_Source:_
╭──

Also, a thickness of the stepped portion 116 of the insert 114 is less than a thickness of the sealing member 112. Further, if required, a surface of the counter bore 110 and the insert 114 may be machined.
The combination of the appropriately sized sealing member 112 and the insert 114 disclosed herein provides an improved sealing and repair of the damage 108 proximate to and/or within the water ferrule 106 such that water leakages may be prevented or minimized. In this solution, there is no need to wait for a liquid retention compound to cure before machining of the cylinder block 100. Thus, the method described herein allows for a reduction in an assembly time and may be less prone to errors by personnel assembling the insert 114 and the sealing member 112. Further, the normal press fit inserts or inserts with liquid retention compound often leak as they are subjected to thermal cycling during engine operation. The thermal cycling can break the bond of the liquid sealant or temporarily distort the insert causing an intermittent fluid leak. The sealing member 112 disclosed herein can accommodate the thermal cycling movement and still maintain a good fluid seal.
At step 506, the sealing member 112 is coaxially aligned with the seat of the counter bore 110. At step 508, the sealing member 112 is introduced into the seat of the counter bore 110. In one embodiment, in order to secure the sealing member 112 within the seat of the counter bore 110, the adhesive is provided within the counter bore 110.

╰──

_Task:_
Copy the passage on the sealing member and insert word for word, from "At step 506, the" through "within the counter bore 110.", inclusive. The items are not needed for this.

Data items

╭──

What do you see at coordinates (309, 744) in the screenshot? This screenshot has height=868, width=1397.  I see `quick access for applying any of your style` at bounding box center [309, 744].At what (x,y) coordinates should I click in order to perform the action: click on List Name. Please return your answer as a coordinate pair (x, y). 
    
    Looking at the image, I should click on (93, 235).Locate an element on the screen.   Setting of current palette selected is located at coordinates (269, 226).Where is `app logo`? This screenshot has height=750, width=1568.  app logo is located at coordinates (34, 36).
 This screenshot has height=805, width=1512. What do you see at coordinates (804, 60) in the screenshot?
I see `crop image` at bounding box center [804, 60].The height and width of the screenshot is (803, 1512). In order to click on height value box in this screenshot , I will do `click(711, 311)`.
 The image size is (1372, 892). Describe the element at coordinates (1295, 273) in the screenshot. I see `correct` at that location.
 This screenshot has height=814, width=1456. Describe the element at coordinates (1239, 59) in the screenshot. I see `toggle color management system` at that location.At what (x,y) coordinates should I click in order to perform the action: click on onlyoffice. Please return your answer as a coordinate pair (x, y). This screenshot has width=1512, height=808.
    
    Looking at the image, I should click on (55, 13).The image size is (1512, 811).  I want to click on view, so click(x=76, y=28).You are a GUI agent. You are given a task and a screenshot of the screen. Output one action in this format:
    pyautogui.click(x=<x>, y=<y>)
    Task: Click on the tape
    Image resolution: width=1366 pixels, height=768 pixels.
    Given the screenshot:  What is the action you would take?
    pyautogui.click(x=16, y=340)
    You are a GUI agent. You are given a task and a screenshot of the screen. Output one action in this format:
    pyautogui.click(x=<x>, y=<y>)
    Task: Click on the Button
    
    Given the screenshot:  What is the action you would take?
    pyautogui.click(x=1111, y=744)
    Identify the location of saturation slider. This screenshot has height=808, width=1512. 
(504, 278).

╰──

_Answer below:_
At step 506, the sealing member 112 is coaxially aligned with the seat of the counter bore 110. At step 508, the sealing member 112 is introduced into the seat of the counter bore 110. In one embodiment, in order to secure the sealing member 112 within the seat of the counter bore 110, the adhesive is provided within the counter bore 110.